Which lines in the listing below contain the string "width"? Extract each of them, and treat uppercase and lowercase as different.
***** Exercise materials
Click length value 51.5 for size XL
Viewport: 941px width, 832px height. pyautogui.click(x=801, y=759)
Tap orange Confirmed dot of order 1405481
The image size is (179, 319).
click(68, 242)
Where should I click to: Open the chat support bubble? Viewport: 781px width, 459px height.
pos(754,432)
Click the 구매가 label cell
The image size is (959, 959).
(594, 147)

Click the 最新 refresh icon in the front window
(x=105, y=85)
**********
***** Exercise materials
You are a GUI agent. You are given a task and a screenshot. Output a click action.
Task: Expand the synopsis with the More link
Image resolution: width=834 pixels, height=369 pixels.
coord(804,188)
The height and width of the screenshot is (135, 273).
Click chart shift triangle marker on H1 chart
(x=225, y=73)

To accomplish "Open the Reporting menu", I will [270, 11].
**********
_Solution to the exercise_:
Viewport: 941px width, 832px height. pyautogui.click(x=801, y=759)
Where should I click to: Open the chat support bubble? Viewport: 781px width, 459px height.
Image resolution: width=834 pixels, height=369 pixels.
The height and width of the screenshot is (135, 273).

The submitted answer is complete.